__DATA PROVIDED__
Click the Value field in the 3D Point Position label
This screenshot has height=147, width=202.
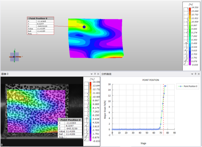coord(40,29)
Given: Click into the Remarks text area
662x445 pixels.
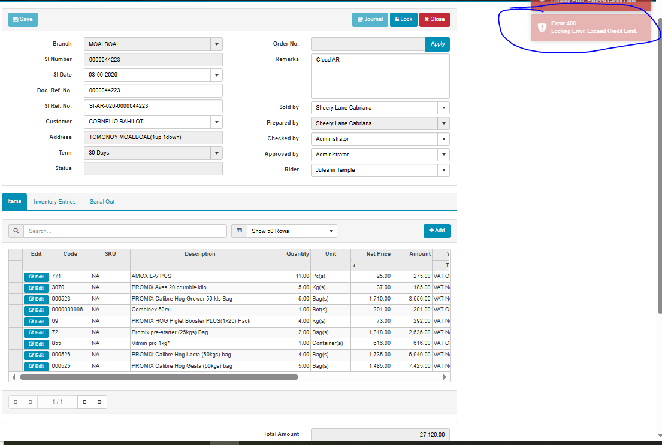Looking at the screenshot, I should pyautogui.click(x=380, y=77).
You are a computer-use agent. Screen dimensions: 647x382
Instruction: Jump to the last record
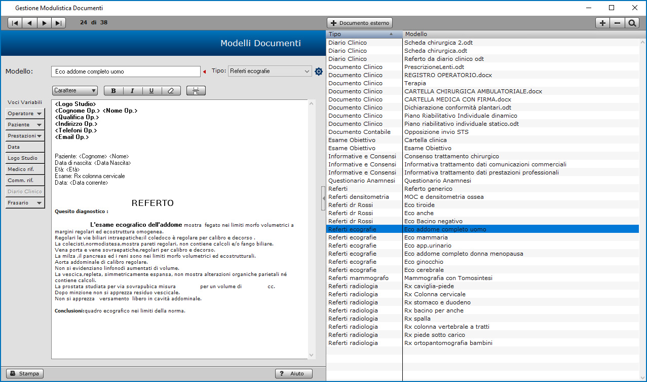58,23
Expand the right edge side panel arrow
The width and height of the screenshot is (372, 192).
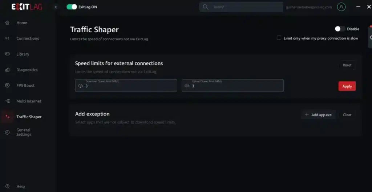[370, 37]
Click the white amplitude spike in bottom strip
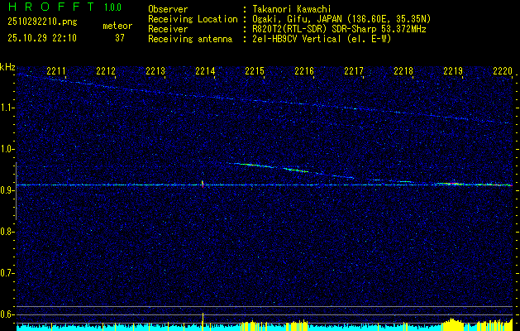 point(203,319)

__WORK ORDER__
The output should hold only the lines from the one containing "Instruction: Jump to the last record" through the last line of the listing, reproduced exactly, pictures omitted.

__ANSWER SPACE__
Instruction: Jump to the last record
58,23
Expand the right edge side panel arrow
The width and height of the screenshot is (372, 192).
[370, 37]
Click the white amplitude spike in bottom strip
 point(203,319)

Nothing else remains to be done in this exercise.